Welcome to the Java Programming Forums

The professional, friendly Java community. 21,500 members and growing!

The Java Programming Forums are a community of Java programmers from all around the World. Our members have a wide range of skills and they all have one thing in common: A passion to learn and code Java. We invite beginner Java programmers right through to Java professionals to post here and share your knowledge. Become a part of the community, help others, expand your knowledge of Java and enjoy talking with like minded people. Registration is quick and best of all free. We look forward to meeting you.


Members have full access to the forums. Advertisements are removed for registered users.

View RSS Feed


LWJGL 3D Terrain

Rate this Entry
Updated post here (performance and quality significantly improved)

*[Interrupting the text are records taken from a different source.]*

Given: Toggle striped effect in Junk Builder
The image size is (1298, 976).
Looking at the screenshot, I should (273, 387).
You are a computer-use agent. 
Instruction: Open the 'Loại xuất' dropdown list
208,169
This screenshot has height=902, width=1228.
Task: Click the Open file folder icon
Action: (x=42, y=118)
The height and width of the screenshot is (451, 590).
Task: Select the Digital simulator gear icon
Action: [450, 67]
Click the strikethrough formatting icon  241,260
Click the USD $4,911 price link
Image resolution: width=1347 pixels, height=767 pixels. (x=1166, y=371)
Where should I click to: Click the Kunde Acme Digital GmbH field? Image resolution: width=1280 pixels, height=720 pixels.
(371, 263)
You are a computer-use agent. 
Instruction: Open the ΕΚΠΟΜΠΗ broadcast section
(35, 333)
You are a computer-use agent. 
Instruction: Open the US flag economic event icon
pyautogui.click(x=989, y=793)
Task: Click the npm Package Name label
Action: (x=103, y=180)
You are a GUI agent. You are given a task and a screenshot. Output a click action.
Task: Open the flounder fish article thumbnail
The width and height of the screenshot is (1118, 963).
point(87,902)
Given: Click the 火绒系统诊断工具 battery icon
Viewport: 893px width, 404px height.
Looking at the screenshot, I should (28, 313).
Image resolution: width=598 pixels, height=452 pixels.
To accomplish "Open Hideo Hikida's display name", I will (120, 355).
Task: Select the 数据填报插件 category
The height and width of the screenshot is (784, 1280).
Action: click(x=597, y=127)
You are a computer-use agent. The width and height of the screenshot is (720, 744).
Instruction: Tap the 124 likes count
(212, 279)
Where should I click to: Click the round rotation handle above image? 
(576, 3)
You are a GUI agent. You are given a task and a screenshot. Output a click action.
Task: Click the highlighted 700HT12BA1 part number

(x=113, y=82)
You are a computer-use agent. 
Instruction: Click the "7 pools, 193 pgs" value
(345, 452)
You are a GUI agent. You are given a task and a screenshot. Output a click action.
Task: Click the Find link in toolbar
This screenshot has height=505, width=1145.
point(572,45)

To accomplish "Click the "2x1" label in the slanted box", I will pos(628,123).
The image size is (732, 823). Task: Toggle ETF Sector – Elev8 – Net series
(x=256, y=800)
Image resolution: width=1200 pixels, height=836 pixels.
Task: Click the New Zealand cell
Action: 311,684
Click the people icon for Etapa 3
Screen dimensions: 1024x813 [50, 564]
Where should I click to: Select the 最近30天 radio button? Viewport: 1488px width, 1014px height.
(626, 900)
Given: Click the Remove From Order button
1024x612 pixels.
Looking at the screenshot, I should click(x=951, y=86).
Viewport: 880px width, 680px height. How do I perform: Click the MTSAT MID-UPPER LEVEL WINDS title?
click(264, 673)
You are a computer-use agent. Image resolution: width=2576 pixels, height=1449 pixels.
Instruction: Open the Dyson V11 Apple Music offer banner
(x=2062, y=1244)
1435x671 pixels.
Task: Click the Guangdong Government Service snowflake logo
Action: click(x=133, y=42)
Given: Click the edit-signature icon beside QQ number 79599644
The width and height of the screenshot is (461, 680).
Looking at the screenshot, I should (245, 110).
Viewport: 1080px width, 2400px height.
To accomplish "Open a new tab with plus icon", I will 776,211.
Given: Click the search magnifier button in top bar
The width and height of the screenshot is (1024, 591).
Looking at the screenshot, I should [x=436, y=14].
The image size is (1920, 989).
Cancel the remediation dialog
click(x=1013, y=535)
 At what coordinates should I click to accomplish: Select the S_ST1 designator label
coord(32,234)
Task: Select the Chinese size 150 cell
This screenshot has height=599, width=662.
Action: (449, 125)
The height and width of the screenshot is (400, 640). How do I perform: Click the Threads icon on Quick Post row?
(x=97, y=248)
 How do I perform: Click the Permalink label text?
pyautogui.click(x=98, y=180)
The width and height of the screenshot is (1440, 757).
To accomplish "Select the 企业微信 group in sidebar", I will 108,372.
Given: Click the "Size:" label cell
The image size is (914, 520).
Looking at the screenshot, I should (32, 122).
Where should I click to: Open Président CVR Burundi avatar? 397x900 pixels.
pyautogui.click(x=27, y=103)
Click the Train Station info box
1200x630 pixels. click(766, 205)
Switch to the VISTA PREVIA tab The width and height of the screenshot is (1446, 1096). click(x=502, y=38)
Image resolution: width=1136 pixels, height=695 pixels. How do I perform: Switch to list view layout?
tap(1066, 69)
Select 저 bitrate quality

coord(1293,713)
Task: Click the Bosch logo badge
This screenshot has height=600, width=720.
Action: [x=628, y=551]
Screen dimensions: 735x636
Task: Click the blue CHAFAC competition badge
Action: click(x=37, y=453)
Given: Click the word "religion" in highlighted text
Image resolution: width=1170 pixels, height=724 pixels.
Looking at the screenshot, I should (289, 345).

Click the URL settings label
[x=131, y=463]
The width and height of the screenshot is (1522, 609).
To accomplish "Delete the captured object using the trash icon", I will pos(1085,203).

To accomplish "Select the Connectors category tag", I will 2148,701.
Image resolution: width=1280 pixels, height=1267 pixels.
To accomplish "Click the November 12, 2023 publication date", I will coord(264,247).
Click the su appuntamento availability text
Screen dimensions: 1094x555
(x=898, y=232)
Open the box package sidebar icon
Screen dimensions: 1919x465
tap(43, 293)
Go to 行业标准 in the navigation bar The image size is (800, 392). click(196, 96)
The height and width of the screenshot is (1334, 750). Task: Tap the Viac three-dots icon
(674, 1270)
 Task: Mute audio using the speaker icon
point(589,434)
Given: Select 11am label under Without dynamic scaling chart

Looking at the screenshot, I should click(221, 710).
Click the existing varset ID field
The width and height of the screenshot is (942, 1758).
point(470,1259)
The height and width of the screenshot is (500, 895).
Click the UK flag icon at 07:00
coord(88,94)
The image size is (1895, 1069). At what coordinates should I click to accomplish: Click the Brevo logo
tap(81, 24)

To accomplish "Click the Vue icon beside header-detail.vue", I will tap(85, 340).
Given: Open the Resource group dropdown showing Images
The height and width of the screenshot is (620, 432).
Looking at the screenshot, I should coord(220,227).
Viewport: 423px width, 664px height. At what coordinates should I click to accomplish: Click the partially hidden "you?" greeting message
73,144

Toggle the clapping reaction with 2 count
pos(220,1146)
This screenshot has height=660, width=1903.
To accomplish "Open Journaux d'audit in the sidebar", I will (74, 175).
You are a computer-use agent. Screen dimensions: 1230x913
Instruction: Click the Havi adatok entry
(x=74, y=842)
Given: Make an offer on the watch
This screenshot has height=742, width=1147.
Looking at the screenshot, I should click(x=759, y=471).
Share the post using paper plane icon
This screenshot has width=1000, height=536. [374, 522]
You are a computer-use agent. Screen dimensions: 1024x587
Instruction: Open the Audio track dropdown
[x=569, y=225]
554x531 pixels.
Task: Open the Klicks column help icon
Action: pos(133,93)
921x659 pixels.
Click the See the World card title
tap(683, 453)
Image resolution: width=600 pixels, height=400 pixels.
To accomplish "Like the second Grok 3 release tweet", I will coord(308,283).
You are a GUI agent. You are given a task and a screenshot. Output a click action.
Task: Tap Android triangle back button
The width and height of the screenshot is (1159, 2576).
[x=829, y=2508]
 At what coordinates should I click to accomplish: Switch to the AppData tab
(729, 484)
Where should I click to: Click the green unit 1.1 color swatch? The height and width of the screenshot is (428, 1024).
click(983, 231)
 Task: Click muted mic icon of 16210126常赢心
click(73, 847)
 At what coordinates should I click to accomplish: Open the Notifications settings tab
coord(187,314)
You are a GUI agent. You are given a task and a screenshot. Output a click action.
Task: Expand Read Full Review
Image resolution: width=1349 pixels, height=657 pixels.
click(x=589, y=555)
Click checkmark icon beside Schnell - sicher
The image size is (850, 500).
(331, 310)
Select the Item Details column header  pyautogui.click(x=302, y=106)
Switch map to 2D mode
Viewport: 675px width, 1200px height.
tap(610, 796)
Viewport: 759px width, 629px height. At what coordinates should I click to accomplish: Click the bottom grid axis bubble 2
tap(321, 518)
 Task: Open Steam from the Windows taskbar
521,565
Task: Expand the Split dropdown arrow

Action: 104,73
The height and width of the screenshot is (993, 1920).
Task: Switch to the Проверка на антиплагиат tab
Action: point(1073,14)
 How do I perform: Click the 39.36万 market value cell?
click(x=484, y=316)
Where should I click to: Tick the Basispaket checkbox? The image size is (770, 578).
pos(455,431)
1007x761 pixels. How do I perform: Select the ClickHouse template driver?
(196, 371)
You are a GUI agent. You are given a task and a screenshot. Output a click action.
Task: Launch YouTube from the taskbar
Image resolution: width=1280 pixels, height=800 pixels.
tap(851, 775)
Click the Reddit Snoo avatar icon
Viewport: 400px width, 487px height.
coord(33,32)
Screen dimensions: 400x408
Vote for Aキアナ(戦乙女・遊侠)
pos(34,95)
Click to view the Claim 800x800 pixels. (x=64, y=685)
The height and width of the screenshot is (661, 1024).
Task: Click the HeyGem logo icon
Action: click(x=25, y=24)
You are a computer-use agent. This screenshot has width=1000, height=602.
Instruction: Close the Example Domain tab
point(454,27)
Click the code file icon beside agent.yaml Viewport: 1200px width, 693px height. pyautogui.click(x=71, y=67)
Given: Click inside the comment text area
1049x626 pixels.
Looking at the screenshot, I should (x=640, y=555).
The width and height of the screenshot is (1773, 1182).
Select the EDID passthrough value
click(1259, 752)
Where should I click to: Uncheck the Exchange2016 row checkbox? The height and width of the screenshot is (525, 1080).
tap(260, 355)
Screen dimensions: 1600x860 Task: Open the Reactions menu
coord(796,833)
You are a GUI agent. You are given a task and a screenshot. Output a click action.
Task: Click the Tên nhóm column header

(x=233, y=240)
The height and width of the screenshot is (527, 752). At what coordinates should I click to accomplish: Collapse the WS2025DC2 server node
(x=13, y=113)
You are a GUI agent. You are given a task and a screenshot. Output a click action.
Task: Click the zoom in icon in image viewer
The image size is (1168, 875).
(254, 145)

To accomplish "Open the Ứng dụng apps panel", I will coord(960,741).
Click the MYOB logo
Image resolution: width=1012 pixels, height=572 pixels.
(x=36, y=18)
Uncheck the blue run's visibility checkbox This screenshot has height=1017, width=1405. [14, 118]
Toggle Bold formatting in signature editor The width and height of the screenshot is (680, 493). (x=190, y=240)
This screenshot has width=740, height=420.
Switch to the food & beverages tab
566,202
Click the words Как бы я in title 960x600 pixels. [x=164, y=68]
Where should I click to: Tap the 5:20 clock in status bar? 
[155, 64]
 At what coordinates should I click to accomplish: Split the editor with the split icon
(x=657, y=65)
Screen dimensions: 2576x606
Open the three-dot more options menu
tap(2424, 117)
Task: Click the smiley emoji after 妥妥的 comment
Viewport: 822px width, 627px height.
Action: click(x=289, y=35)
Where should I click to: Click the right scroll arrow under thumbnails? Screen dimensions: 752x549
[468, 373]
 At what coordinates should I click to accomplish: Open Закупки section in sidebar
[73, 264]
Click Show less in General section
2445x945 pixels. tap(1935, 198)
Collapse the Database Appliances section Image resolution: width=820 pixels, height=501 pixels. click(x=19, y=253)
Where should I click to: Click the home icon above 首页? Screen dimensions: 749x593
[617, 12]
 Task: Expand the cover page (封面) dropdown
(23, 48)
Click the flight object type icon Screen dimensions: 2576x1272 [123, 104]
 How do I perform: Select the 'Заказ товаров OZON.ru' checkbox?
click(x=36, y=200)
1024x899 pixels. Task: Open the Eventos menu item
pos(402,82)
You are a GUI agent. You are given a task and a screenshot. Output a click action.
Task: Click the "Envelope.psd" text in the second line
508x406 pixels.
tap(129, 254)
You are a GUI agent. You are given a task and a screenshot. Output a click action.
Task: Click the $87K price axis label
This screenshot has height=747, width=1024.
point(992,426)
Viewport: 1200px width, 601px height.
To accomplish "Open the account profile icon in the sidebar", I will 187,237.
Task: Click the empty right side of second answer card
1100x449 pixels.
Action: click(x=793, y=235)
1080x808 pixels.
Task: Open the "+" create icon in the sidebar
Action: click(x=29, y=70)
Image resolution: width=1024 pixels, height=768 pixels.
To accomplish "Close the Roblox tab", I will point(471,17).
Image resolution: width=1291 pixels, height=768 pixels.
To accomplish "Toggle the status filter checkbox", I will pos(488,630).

A break from tradition, this time I'm not going to be posting some kind of a tutorial/tip. Rather, I'm going to post a few screen-shots of my current project, which involves 3D terrains.

The terrain is randomly generated at the beginning of the test program using multiple 2D noise functions with increasing frequency and decreasing amplitude, and then bi-linearly interpolated together into a height map. In hind-sight, this method works well for cloud textures (which is where I took the code from to begin with) but not so much for realistic looking terrain.

The color is created using a scale where high elevations move towards a purple-ish hue and lower elevations are blue.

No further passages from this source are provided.